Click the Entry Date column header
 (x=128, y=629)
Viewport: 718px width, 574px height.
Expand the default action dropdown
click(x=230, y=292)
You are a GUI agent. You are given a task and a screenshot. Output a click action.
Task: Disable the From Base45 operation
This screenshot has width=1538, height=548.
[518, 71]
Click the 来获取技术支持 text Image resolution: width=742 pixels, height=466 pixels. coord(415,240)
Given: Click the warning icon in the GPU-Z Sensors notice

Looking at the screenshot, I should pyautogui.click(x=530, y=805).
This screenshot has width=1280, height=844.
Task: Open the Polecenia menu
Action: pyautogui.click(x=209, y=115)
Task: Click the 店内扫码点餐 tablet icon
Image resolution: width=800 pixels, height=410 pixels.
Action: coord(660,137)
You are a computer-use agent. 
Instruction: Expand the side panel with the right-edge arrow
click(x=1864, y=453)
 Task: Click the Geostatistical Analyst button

● **To do**:
Copy out the range of lines above starting at the line with "Expand the default action dropdown" and ending at the line with "Click the 来获取技术支持", exactly and including both.

● **Exercise output**:
Expand the default action dropdown
click(x=230, y=292)
You are a GUI agent. You are given a task and a screenshot. Output a click action.
Task: Disable the From Base45 operation
This screenshot has width=1538, height=548.
[518, 71]
Click the 来获取技术支持 text Image resolution: width=742 pixels, height=466 pixels. coord(415,240)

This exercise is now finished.